It's one of the creepiest rooms in the city, hands down, yet relatively few people have seen it. Once you do, it's difficult to forget.
A formerly hidden nursery room upstairs at the National Theater, located next to the plush VIP bar, was rediscovered after a wall was knocked down during the building's restoration in the early 1990s.
Employees were shocked to find the nursery walls featured the faded, "Grimms' Fairy Tale"-style paintings of Victorian children, painted holding long ropes with child-like dolls, toys and animals hanging by their necks.
But it's even more spooky if you've heard the urban legend.
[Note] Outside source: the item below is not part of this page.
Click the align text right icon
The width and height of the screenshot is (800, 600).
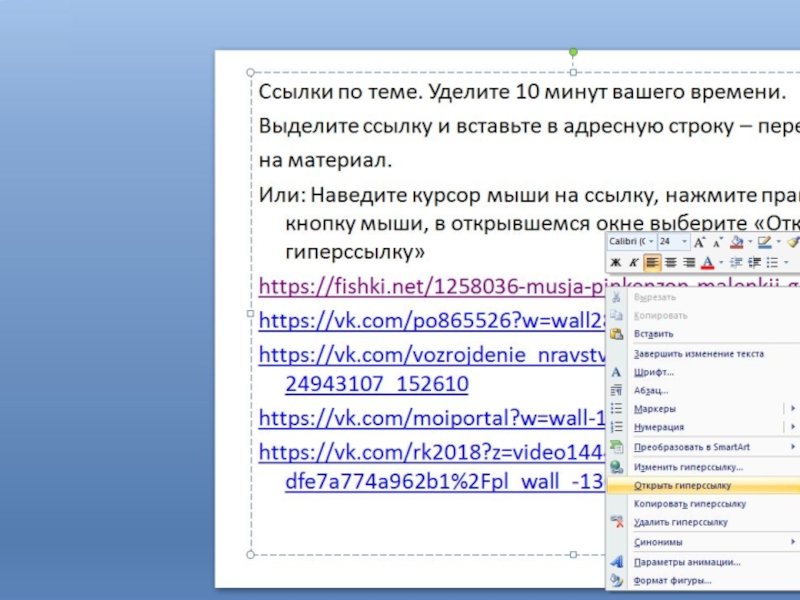[689, 262]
As visitors on WRIR-FM's music-history tour learn, attendees used to leave their children in the nursery room during the early heyday of the theater in the 1930s and '40s; back when Hollywood luminaries like Orson Welles and Eddie Cantor performed at the theater. The National's general manager, Clay Dabney, explains the unnerving legend that circulates today among employees.
"We heard the original owner was in love with the theater and spent a lot of time here. He was allegedly having an affair with a box office girl, " he explains. "Supposedly, his wife found out and hung herself in the musicians' closet in the basement. Our old sound guy said the painter of the nursery walls was a friend of the wife, so that's why she painted those creepy scenes."
Style Weekly couldn't confirm any of this information at press time. Employees at the Historic Richmond Foundation, which was heavily involved in the restoration efforts, had never heard of the story.
But a local historian says that it is possible the vengeful myth began due to a similar incident recounted in the book "Celebrate Richmond Theater," by Wayne Dementi, Elisabeth Dementi and Kathryn Fuller-Seeley. It mentions a vaudeville performer who hanged himself at the National in 1928, and whose ghost allegedly "unscrews the lightbulbs backstage as quickly as they're put in."
During a visit last week, a Style reporter navigated the labyrinthine maze of low-ceilinged hallways beneath the stage in search of the paranormal. All I could find was a narrow, crooked, brick-walled closet with a few drumheads stacked in it; no loose screws anywhere. A half-amused National employee walked by and said he had neither seen nor heard anything unholy backstage at night. Clearly he's never been backstage at a Gwar show, I thought.
But Dabney can't shake the feeling of something ghostly.
"If you're in here at night, you do get a creepy feeling," he says. "The caverns in the basement and anywhere you go ... you feel like you're being watched."